╭─ Data rows

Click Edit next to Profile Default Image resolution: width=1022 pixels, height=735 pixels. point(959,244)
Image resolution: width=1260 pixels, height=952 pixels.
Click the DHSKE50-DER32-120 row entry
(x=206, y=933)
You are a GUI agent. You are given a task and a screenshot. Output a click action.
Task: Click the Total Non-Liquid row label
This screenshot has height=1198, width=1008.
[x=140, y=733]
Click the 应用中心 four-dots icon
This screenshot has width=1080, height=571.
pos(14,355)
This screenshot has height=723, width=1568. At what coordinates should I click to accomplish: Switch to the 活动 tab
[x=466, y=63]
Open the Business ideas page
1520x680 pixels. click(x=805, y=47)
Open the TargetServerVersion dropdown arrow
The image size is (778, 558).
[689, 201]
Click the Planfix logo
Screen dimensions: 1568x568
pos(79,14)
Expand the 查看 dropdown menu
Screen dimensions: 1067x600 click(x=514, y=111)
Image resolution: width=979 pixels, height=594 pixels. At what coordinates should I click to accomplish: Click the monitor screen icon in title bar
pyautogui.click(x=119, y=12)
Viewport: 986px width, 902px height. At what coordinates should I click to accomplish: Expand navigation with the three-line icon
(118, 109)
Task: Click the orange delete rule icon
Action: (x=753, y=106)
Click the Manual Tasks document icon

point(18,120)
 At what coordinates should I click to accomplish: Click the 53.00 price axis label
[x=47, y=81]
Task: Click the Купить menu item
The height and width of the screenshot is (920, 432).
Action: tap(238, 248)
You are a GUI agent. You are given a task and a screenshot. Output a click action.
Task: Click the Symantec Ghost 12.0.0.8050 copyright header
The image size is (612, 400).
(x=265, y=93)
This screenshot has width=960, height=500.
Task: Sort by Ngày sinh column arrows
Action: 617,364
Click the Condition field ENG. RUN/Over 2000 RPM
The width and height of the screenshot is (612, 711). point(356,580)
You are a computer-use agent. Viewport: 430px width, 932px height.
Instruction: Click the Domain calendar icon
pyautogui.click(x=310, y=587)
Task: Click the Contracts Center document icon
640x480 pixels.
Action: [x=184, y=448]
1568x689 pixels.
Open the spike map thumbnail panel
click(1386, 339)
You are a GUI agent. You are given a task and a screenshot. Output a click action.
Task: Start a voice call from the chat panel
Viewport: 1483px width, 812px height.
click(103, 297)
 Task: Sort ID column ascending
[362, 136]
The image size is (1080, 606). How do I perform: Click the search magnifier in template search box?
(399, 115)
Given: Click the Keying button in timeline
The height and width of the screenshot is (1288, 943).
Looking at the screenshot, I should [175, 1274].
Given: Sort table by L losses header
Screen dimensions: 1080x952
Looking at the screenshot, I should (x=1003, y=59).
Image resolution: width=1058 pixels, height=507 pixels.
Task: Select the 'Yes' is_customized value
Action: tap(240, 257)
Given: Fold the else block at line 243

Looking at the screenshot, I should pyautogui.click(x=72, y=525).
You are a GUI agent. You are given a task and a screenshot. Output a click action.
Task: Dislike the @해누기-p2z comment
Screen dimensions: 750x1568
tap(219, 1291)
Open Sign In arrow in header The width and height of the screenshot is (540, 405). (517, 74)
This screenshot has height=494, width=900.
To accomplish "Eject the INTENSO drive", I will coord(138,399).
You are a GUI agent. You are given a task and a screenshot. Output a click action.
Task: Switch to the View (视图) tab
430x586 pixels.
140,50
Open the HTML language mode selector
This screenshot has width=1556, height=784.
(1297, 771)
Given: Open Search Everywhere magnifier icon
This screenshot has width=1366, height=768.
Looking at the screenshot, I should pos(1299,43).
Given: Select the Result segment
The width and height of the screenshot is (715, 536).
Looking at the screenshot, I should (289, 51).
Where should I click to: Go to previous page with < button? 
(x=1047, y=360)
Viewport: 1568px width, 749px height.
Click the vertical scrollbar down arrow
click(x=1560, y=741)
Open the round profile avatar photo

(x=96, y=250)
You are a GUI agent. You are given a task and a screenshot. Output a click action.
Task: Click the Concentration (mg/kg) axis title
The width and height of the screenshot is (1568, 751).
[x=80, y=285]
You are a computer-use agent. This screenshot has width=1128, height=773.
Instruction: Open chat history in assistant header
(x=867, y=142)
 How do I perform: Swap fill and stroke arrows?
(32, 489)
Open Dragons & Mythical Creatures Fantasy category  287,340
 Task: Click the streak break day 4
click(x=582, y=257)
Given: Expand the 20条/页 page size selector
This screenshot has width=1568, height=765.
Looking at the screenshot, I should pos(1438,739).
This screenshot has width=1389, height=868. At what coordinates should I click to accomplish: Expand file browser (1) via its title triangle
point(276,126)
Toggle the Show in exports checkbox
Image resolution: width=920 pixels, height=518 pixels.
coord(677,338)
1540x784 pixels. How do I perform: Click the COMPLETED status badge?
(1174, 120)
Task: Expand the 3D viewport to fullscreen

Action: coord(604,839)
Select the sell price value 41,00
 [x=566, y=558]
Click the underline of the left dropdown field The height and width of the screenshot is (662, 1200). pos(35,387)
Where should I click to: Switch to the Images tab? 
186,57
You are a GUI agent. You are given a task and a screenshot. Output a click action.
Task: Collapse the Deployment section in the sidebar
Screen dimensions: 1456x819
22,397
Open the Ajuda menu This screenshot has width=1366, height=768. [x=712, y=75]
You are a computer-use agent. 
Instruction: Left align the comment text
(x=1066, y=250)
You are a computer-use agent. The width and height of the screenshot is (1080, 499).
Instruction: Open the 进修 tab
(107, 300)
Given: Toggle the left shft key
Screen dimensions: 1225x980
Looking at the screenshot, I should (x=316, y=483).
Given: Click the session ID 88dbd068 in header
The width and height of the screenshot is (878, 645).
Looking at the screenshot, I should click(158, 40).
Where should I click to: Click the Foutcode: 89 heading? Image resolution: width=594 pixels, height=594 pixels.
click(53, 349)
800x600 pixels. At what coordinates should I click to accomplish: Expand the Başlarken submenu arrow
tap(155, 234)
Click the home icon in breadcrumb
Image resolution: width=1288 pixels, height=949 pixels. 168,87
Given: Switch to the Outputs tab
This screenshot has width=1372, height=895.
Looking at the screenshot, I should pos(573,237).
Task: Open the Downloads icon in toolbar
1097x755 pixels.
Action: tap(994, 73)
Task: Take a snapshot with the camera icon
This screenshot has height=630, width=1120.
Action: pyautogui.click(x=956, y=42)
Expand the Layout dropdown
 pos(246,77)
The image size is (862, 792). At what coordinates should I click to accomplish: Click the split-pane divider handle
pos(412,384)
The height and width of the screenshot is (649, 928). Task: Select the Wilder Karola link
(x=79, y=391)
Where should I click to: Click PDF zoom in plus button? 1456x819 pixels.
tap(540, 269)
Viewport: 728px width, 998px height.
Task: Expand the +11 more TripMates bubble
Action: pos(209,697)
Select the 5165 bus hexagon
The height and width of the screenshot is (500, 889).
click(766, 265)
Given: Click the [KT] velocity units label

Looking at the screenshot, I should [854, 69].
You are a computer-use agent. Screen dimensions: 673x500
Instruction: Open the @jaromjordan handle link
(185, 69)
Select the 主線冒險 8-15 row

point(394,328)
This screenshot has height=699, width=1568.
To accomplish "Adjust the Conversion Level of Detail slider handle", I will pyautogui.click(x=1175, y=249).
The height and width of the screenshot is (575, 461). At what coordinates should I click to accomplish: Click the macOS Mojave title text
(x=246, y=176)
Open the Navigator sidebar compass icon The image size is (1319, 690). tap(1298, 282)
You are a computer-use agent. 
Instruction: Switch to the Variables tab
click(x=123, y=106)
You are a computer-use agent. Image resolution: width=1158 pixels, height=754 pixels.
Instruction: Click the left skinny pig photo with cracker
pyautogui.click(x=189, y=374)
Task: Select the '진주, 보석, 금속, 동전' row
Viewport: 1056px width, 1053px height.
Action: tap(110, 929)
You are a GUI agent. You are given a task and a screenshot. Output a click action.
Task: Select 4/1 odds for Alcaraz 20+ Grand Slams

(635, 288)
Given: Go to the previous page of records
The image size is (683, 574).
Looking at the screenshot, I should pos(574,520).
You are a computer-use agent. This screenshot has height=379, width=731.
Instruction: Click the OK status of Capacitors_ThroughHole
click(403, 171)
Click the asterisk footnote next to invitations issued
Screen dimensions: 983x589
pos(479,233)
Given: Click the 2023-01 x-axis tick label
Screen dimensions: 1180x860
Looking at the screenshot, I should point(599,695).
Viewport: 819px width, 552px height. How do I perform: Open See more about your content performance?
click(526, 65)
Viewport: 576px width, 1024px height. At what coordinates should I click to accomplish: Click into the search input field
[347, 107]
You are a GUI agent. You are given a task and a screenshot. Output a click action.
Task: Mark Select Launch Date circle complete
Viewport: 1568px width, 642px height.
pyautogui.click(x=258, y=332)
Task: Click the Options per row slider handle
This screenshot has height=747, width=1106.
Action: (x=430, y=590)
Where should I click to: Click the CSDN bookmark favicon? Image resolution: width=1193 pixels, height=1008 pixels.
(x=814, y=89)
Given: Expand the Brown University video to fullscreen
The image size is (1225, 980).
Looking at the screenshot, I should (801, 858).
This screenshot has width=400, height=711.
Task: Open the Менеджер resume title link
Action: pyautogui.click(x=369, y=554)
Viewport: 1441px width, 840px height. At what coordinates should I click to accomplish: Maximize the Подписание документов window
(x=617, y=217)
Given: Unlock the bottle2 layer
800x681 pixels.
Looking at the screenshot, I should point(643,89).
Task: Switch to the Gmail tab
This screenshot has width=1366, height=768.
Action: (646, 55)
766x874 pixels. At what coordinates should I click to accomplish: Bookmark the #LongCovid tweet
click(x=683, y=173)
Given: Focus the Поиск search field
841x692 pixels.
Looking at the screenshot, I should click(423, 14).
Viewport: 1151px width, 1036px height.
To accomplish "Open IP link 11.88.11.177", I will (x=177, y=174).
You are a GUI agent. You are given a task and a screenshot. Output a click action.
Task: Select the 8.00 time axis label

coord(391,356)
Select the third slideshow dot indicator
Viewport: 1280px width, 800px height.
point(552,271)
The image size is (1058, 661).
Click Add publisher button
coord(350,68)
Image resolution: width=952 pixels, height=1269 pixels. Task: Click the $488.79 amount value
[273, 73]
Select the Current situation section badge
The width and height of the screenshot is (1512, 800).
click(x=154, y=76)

╰─

▸ To be done
Convert the lines of the listing into a JSON list of strings with one string per line, starting with the line that contains "You are a computer-use agent. Image" and going on through the line that contains "Looking at the screenshot, I should pos(574,520).". Leave out any blank lines.

▸ Solution below
[
  "You are a computer-use agent. Image resolution: width=1158 pixels, height=754 pixels.",
  "Instruction: Click the left skinny pig photo with cracker",
  "pyautogui.click(x=189, y=374)",
  "Task: Select the '진주, 보석, 금속, 동전' row",
  "Viewport: 1056px width, 1053px height.",
  "Action: tap(110, 929)",
  "You are a GUI agent. You are given a task and a screenshot. Output a click action.",
  "Task: Select 4/1 odds for Alcaraz 20+ Grand Slams",
  "(635, 288)",
  "Given: Go to the previous page of records",
  "The image size is (683, 574).",
  "Looking at the screenshot, I should pos(574,520)."
]